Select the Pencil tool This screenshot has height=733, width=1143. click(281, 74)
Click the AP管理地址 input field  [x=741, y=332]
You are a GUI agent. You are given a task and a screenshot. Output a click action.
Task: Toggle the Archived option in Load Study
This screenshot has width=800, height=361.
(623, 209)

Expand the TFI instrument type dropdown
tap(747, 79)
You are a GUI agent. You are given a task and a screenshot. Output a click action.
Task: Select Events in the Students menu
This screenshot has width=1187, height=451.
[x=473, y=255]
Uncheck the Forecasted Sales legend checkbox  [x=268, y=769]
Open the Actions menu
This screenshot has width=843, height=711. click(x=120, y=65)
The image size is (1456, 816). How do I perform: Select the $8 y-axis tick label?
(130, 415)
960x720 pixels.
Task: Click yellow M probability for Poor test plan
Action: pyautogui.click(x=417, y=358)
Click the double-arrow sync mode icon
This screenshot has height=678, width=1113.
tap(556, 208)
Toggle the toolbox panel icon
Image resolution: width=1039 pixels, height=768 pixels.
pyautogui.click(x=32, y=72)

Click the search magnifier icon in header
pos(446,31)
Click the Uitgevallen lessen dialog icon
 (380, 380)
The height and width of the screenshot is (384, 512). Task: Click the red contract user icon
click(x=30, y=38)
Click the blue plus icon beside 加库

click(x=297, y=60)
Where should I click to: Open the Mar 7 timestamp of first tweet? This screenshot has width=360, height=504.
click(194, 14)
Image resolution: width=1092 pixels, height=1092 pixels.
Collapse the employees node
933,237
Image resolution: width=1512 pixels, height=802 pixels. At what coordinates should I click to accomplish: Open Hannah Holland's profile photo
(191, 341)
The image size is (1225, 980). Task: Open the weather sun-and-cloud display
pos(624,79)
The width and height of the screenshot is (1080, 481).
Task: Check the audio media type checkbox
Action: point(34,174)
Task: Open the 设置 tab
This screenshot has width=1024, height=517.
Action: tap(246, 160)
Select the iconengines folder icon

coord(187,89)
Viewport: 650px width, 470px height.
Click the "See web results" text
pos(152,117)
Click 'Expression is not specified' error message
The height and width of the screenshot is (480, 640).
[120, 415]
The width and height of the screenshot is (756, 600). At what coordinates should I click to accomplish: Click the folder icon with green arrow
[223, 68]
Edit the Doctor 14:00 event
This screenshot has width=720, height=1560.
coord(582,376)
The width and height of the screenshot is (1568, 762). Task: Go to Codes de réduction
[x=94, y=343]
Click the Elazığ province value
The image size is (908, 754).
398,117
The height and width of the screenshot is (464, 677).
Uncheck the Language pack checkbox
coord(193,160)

*Task brief*
Repeat the data. Every word must match.

*Solution to this exercise*
Select the Pencil tool This screenshot has height=733, width=1143. click(281, 74)
Click the AP管理地址 input field  [x=741, y=332]
You are a GUI agent. You are given a task and a screenshot. Output a click action.
Task: Toggle the Archived option in Load Study
This screenshot has width=800, height=361.
(623, 209)

Expand the TFI instrument type dropdown
tap(747, 79)
You are a GUI agent. You are given a task and a screenshot. Output a click action.
Task: Select Events in the Students menu
This screenshot has width=1187, height=451.
[x=473, y=255]
Uncheck the Forecasted Sales legend checkbox  [x=268, y=769]
Open the Actions menu
This screenshot has width=843, height=711. click(x=120, y=65)
The image size is (1456, 816). How do I perform: Select the $8 y-axis tick label?
(130, 415)
960x720 pixels.
Task: Click yellow M probability for Poor test plan
Action: pyautogui.click(x=417, y=358)
Click the double-arrow sync mode icon
This screenshot has height=678, width=1113.
tap(556, 208)
Toggle the toolbox panel icon
Image resolution: width=1039 pixels, height=768 pixels.
pyautogui.click(x=32, y=72)

Click the search magnifier icon in header
pos(446,31)
Click the Uitgevallen lessen dialog icon
 (380, 380)
The height and width of the screenshot is (384, 512). Task: Click the red contract user icon
click(x=30, y=38)
Click the blue plus icon beside 加库

click(x=297, y=60)
Where should I click to: Open the Mar 7 timestamp of first tweet? This screenshot has width=360, height=504.
click(194, 14)
Image resolution: width=1092 pixels, height=1092 pixels.
Collapse the employees node
933,237
Image resolution: width=1512 pixels, height=802 pixels. At what coordinates should I click to accomplish: Open Hannah Holland's profile photo
(191, 341)
The image size is (1225, 980). Task: Open the weather sun-and-cloud display
pos(624,79)
The width and height of the screenshot is (1080, 481).
Task: Check the audio media type checkbox
Action: point(34,174)
Task: Open the 设置 tab
This screenshot has width=1024, height=517.
Action: tap(246, 160)
Select the iconengines folder icon

coord(187,89)
Viewport: 650px width, 470px height.
Click the "See web results" text
pos(152,117)
Click 'Expression is not specified' error message
The height and width of the screenshot is (480, 640).
[120, 415]
The width and height of the screenshot is (756, 600). At what coordinates should I click to accomplish: Click the folder icon with green arrow
[223, 68]
Edit the Doctor 14:00 event
This screenshot has width=720, height=1560.
coord(582,376)
The width and height of the screenshot is (1568, 762). Task: Go to Codes de réduction
[x=94, y=343]
Click the Elazığ province value
The image size is (908, 754).
398,117
The height and width of the screenshot is (464, 677).
Uncheck the Language pack checkbox
coord(193,160)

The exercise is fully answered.